[Saved data entries]

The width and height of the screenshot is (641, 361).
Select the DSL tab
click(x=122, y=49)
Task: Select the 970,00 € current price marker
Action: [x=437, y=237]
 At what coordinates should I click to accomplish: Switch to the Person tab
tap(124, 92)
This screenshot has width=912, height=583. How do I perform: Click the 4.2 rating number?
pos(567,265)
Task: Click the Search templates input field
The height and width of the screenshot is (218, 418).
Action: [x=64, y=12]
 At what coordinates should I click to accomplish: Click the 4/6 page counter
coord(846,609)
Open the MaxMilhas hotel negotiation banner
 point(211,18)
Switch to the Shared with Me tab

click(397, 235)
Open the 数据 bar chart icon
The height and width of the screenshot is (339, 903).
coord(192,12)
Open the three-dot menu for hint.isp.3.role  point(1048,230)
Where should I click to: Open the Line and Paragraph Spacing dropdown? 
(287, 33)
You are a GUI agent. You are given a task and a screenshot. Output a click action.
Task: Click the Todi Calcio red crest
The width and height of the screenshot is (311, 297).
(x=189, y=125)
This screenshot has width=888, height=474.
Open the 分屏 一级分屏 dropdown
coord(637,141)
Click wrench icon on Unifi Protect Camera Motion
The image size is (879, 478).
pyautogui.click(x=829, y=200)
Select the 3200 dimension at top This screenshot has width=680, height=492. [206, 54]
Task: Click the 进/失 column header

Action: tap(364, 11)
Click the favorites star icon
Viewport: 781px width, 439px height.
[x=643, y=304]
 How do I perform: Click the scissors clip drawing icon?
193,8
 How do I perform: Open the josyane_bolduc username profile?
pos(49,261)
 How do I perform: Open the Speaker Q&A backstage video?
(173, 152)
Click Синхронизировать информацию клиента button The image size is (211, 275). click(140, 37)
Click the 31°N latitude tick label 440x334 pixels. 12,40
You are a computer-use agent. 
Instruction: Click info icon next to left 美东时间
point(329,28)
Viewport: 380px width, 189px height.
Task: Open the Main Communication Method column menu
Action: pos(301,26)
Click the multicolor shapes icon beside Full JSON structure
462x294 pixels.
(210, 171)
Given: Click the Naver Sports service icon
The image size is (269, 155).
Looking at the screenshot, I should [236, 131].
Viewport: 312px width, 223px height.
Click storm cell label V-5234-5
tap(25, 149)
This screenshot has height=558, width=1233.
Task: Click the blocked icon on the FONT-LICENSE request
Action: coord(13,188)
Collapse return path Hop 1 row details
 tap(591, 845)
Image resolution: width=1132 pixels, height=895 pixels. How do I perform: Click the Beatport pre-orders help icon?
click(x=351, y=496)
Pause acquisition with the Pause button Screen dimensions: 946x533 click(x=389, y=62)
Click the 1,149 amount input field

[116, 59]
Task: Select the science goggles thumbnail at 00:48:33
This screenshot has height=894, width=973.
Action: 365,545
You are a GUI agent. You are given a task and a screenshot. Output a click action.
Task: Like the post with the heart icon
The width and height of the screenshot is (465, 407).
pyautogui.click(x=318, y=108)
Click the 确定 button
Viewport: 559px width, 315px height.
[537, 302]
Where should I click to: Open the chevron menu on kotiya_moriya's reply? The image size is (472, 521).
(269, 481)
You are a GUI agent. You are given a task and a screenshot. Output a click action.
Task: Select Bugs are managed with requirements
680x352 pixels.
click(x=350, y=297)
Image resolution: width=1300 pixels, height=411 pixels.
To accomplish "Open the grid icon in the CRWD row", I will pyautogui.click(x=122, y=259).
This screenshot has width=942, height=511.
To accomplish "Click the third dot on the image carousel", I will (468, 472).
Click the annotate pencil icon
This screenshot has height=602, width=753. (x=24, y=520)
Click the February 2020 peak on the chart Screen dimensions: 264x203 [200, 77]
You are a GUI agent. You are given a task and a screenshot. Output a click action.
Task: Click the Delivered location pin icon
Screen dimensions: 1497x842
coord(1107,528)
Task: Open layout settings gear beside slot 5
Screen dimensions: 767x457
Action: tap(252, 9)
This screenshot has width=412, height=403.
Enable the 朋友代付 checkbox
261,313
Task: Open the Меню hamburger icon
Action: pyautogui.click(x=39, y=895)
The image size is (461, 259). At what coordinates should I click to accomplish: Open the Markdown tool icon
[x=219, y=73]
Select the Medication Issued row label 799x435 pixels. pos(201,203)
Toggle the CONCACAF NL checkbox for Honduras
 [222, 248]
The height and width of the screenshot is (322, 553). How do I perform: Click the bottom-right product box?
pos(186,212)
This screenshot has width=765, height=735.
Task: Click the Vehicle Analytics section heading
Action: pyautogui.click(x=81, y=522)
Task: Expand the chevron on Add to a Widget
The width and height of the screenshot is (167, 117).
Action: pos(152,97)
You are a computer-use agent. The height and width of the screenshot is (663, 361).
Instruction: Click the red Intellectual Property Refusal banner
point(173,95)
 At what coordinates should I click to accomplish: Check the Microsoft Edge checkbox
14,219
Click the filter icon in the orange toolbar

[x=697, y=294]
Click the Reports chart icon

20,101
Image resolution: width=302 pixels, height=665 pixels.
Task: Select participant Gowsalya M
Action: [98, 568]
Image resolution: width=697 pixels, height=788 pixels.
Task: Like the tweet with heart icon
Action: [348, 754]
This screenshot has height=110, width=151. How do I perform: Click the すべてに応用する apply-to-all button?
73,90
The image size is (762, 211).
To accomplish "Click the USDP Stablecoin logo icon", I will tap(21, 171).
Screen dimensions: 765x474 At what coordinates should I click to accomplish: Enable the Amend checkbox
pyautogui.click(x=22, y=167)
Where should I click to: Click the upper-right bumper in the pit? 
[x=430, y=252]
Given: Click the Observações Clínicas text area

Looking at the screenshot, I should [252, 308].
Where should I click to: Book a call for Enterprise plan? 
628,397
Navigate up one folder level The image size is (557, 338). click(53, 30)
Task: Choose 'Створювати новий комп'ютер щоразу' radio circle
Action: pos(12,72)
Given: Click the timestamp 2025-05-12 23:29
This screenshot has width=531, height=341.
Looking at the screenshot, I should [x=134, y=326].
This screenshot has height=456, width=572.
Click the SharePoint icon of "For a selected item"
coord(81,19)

▸ Task to carry out
Produce the entries above once more, identical in every detail.

▸ Result of the exercise
The width and height of the screenshot is (641, 361).
Select the DSL tab
click(x=122, y=49)
Task: Select the 970,00 € current price marker
Action: [x=437, y=237]
 At what coordinates should I click to accomplish: Switch to the Person tab
tap(124, 92)
This screenshot has width=912, height=583. How do I perform: Click the 4.2 rating number?
pos(567,265)
Task: Click the Search templates input field
The height and width of the screenshot is (218, 418).
Action: [x=64, y=12]
 At what coordinates should I click to accomplish: Click the 4/6 page counter
coord(846,609)
Open the MaxMilhas hotel negotiation banner
 point(211,18)
Switch to the Shared with Me tab

click(397, 235)
Open the 数据 bar chart icon
The height and width of the screenshot is (339, 903).
coord(192,12)
Open the three-dot menu for hint.isp.3.role  point(1048,230)
Where should I click to: Open the Line and Paragraph Spacing dropdown? 
(287, 33)
You are a GUI agent. You are given a task and a screenshot. Output a click action.
Task: Click the Todi Calcio red crest
The width and height of the screenshot is (311, 297).
(x=189, y=125)
This screenshot has width=888, height=474.
Open the 分屏 一级分屏 dropdown
coord(637,141)
Click wrench icon on Unifi Protect Camera Motion
The image size is (879, 478).
pyautogui.click(x=829, y=200)
Select the 3200 dimension at top This screenshot has width=680, height=492. [206, 54]
Task: Click the 进/失 column header

Action: tap(364, 11)
Click the favorites star icon
Viewport: 781px width, 439px height.
[x=643, y=304]
 How do I perform: Click the scissors clip drawing icon?
193,8
 How do I perform: Open the josyane_bolduc username profile?
pos(49,261)
 How do I perform: Open the Speaker Q&A backstage video?
(173, 152)
Click Синхронизировать информацию клиента button The image size is (211, 275). click(140, 37)
Click the 31°N latitude tick label 440x334 pixels. 12,40
You are a computer-use agent. 
Instruction: Click info icon next to left 美东时间
point(329,28)
Viewport: 380px width, 189px height.
Task: Open the Main Communication Method column menu
Action: pos(301,26)
Click the multicolor shapes icon beside Full JSON structure
462x294 pixels.
(210, 171)
Given: Click the Naver Sports service icon
The image size is (269, 155).
Looking at the screenshot, I should [236, 131].
Viewport: 312px width, 223px height.
Click storm cell label V-5234-5
tap(25, 149)
This screenshot has height=558, width=1233.
Task: Click the blocked icon on the FONT-LICENSE request
Action: coord(13,188)
Collapse return path Hop 1 row details
 tap(591, 845)
Image resolution: width=1132 pixels, height=895 pixels. How do I perform: Click the Beatport pre-orders help icon?
click(x=351, y=496)
Pause acquisition with the Pause button Screen dimensions: 946x533 click(x=389, y=62)
Click the 1,149 amount input field

[116, 59]
Task: Select the science goggles thumbnail at 00:48:33
This screenshot has height=894, width=973.
Action: 365,545
You are a GUI agent. You are given a task and a screenshot. Output a click action.
Task: Like the post with the heart icon
The width and height of the screenshot is (465, 407).
pyautogui.click(x=318, y=108)
Click the 确定 button
Viewport: 559px width, 315px height.
[537, 302]
Where should I click to: Open the chevron menu on kotiya_moriya's reply? The image size is (472, 521).
(269, 481)
You are a GUI agent. You are given a task and a screenshot. Output a click action.
Task: Select Bugs are managed with requirements
680x352 pixels.
click(x=350, y=297)
Image resolution: width=1300 pixels, height=411 pixels.
To accomplish "Open the grid icon in the CRWD row", I will pyautogui.click(x=122, y=259).
This screenshot has width=942, height=511.
To accomplish "Click the third dot on the image carousel", I will (468, 472).
Click the annotate pencil icon
This screenshot has height=602, width=753. (x=24, y=520)
Click the February 2020 peak on the chart Screen dimensions: 264x203 [200, 77]
You are a GUI agent. You are given a task and a screenshot. Output a click action.
Task: Click the Delivered location pin icon
Screen dimensions: 1497x842
coord(1107,528)
Task: Open layout settings gear beside slot 5
Screen dimensions: 767x457
Action: tap(252, 9)
This screenshot has width=412, height=403.
Enable the 朋友代付 checkbox
261,313
Task: Open the Меню hamburger icon
Action: pyautogui.click(x=39, y=895)
The image size is (461, 259). At what coordinates should I click to accomplish: Open the Markdown tool icon
[x=219, y=73]
Select the Medication Issued row label 799x435 pixels. pos(201,203)
Toggle the CONCACAF NL checkbox for Honduras
 [222, 248]
The height and width of the screenshot is (322, 553). How do I perform: Click the bottom-right product box?
pos(186,212)
This screenshot has width=765, height=735.
Task: Click the Vehicle Analytics section heading
Action: pyautogui.click(x=81, y=522)
Task: Expand the chevron on Add to a Widget
The width and height of the screenshot is (167, 117).
Action: pos(152,97)
You are a computer-use agent. The height and width of the screenshot is (663, 361).
Instruction: Click the red Intellectual Property Refusal banner
point(173,95)
 At what coordinates should I click to accomplish: Check the Microsoft Edge checkbox
14,219
Click the filter icon in the orange toolbar

[x=697, y=294]
Click the Reports chart icon

20,101
Image resolution: width=302 pixels, height=665 pixels.
Task: Select participant Gowsalya M
Action: [98, 568]
Image resolution: width=697 pixels, height=788 pixels.
Task: Like the tweet with heart icon
Action: [348, 754]
This screenshot has height=110, width=151. How do I perform: Click the すべてに応用する apply-to-all button?
73,90
The image size is (762, 211).
To accomplish "Click the USDP Stablecoin logo icon", I will tap(21, 171).
Screen dimensions: 765x474 At what coordinates should I click to accomplish: Enable the Amend checkbox
pyautogui.click(x=22, y=167)
Where should I click to: Click the upper-right bumper in the pit? 
[x=430, y=252]
Given: Click the Observações Clínicas text area

Looking at the screenshot, I should [252, 308].
Where should I click to: Book a call for Enterprise plan? 
628,397
Navigate up one folder level The image size is (557, 338). click(53, 30)
Task: Choose 'Створювати новий комп'ютер щоразу' radio circle
Action: pos(12,72)
Given: Click the timestamp 2025-05-12 23:29
This screenshot has width=531, height=341.
Looking at the screenshot, I should [x=134, y=326].
This screenshot has height=456, width=572.
Click the SharePoint icon of "For a selected item"
coord(81,19)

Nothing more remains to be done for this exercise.